[PATCH 3/3] nvme-tcp: per-controller I/O workqueues

Linux-NVME Archive on lore.kernel.org
 help / color / mirror / Atom feed

From: Hannes Reinecke <hare@kernel.org>
To: Christoph Hellwig <hch@lst.de>
Cc: Sagi Grimberg <sagi@grimberg.me>, Keith Busch <kbusch@kernel.org>,
	linux-nvme@lists.infradead.org, Hannes Reinecke <hare@suse.de>,
	Hannes Reinecke <hare@kernel.org>
Subject: [PATCH 3/3] nvme-tcp: per-controller I/O workqueues
Date: Mon,  8 Jul 2024 09:10:13 +0200	[thread overview]
Message-ID: <20240708071013.69984-4-hare@kernel.org> (raw)
In-Reply-To: <20240708071013.69984-1-hare@kernel.org>

From: Hannes Reinecke <hare@suse.de>

Implement per-controller I/O workqueues to reduce workqueue contention
during I/O and improve I/O performance.

Performance comparison:
               baseline rx/tx    blk-mq   multiple workqueues
4k seq write:  449MiB/s 480MiB/s 524MiB/s 540MiB/s
4k rand write: 410MiB/s 481MiB/s 524MiB/s 539MiB/s
4k seq read:   478MiB/s 481MiB/s 566MiB/s 582MiB/s
4k rand read:  547MiB/s 480MiB/s 511MiB/s 633MiB/s

Signed-off-by: Hannes Reinecke <hare@kernel.org>
---
 drivers/nvme/host/tcp.c | 34 ++++++++++++++++++----------------
 1 file changed, 18 insertions(+), 16 deletions(-)

diff --git a/drivers/nvme/host/tcp.c b/drivers/nvme/host/tcp.c
index a5c42a7b4bee..fc8f682f686d 100644
--- a/drivers/nvme/host/tcp.c
+++ b/drivers/nvme/host/tcp.c
@@ -194,6 +194,7 @@ struct nvme_tcp_ctrl {
 	struct sockaddr_storage src_addr;
 	struct nvme_ctrl	ctrl;
 
+	struct workqueue_struct	*io_wq;
 	struct work_struct	err_work;
 	struct delayed_work	connect_work;
 	struct nvme_tcp_request async_req;
@@ -202,7 +203,6 @@ struct nvme_tcp_ctrl {
 
 static LIST_HEAD(nvme_tcp_ctrl_list);
 static DEFINE_MUTEX(nvme_tcp_ctrl_mutex);
-static struct workqueue_struct *nvme_tcp_wq;
 static const struct blk_mq_ops nvme_tcp_mq_ops;
 static const struct blk_mq_ops nvme_tcp_admin_mq_ops;
 static int nvme_tcp_try_send(struct nvme_tcp_queue *queue);
@@ -410,7 +410,7 @@ static inline void nvme_tcp_queue_request(struct nvme_tcp_request *req,
 	}
 
 	if (last && nvme_tcp_queue_has_pending(queue))

===

Requests ▸
**A)** Rewrite the stretch of the nvme-tcp patch from "static LIST_HEAD(nvme_tcp_ctrl_list);" through "(last && nvme_tcp_queue_has_pending(queue))", putting "nvme_tcp_ctrl_lock" in place of "nvme_tcp_ctrl_mutex".
**B)** In the nvme-tcp patch, which source file is modified?
**C)** Continue the nvme-tcp patch from the point where it stops.

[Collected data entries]
===

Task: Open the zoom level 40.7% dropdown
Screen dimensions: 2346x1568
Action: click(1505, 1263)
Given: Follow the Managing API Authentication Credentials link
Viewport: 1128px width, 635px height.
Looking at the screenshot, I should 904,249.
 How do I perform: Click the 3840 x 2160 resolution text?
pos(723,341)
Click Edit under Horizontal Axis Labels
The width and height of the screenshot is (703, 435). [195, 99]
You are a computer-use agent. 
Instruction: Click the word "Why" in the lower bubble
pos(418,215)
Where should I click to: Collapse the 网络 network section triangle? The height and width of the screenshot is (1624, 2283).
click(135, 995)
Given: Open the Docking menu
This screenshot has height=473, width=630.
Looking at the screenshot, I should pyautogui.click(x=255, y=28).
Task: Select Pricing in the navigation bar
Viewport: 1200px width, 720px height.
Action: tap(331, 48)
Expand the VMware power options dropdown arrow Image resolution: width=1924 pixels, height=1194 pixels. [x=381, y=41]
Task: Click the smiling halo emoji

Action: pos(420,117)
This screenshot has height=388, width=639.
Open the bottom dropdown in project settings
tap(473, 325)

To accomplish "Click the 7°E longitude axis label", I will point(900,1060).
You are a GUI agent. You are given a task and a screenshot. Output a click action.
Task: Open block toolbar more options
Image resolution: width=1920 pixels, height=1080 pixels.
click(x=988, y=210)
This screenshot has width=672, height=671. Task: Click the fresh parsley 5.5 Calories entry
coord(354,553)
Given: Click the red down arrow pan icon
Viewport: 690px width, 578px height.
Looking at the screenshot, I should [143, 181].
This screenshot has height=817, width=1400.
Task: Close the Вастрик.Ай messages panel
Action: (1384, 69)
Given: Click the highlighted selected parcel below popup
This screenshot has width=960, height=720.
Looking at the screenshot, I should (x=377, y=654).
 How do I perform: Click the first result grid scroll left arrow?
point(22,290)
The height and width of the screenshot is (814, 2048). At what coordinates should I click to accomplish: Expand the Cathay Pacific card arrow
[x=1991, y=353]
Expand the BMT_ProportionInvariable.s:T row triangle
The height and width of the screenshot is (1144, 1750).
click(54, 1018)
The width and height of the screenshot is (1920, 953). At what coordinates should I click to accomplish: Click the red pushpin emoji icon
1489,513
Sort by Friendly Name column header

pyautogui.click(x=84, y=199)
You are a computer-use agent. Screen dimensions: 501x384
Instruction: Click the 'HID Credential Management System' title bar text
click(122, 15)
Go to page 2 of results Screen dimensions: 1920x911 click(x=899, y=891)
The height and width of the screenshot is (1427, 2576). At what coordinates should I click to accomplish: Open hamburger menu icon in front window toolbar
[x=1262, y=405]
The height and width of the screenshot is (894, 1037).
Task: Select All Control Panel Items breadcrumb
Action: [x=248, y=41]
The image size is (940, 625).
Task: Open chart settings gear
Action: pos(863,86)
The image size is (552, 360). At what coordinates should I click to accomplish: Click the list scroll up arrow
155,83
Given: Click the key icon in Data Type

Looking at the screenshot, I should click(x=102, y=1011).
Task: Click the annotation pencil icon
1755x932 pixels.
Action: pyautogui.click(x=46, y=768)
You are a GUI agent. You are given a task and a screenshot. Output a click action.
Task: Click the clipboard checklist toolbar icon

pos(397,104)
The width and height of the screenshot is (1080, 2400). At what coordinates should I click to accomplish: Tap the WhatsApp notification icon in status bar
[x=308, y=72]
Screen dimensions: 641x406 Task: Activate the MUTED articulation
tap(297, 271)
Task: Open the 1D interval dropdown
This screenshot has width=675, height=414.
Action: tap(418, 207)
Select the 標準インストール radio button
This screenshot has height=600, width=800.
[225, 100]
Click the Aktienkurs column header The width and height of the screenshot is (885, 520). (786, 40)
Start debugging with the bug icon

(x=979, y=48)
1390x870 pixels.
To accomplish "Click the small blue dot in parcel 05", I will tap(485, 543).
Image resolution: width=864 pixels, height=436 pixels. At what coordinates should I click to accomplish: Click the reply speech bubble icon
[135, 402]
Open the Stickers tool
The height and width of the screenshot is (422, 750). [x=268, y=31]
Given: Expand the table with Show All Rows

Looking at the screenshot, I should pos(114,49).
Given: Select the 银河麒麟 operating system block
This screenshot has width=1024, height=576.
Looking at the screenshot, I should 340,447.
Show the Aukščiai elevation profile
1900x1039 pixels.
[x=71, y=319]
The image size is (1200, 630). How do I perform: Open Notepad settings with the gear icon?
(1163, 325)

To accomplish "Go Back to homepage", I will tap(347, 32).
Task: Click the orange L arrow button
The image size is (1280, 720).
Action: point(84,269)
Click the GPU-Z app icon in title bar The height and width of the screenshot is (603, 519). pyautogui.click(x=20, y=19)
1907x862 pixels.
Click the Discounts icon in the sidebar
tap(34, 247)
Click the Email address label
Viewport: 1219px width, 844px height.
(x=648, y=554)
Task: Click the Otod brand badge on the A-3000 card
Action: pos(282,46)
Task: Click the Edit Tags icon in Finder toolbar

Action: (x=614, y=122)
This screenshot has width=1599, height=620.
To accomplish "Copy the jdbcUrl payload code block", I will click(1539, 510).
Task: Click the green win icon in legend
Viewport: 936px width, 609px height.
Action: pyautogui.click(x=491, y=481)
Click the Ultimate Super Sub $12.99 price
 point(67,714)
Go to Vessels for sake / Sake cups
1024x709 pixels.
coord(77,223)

===

Responses ▸
**A)**
static LIST_HEAD(nvme_tcp_ctrl_list);
 static DEFINE_MUTEX(nvme_tcp_ctrl_lock);
-static struct workqueue_struct *nvme_tcp_wq;
 static const struct blk_mq_ops nvme_tcp_mq_ops;
 static const struct blk_mq_ops nvme_tcp_admin_mq_ops;
 static int nvme_tcp_try_send(struct nvme_tcp_queue *queue);
@@ -410,7 +410,7 @@ static inline void nvme_tcp_queue_request(struct nvme_tcp_request *req,
 	}
 
 	if (last && nvme_tcp_queue_has_pending(queue))

**B)** drivers/nvme/host/tcp.c

**C)**
-		queue_work_on(queue->io_cpu, nvme_tcp_wq, &queue->io_work);
+		queue_work_on(queue->io_cpu, queue->ctrl->io_wq, &queue->io_work);
 }
 
 static void nvme_tcp_process_req_list(struct nvme_tcp_queue *queue)
@@ -987,7 +987,7 @@ static void nvme_tcp_data_ready(struct sock *sk)
 	queue = sk->sk_user_data;
 	if (likely(queue && queue->rd_enabled) &&
 	    !test_bit(NVME_TCP_Q_POLLING, &queue->flags))
-		queue_work_on(queue->io_cpu, nvme_tcp_wq, &queue->io_work);
+		queue_work_on(queue->io_cpu, queue->ctrl->io_wq, &queue->io_work);
 	read_unlock_bh(&sk->sk_callback_lock);
 }
 
@@ -999,7 +999,7 @@ static void nvme_tcp_write_space(struct sock *sk)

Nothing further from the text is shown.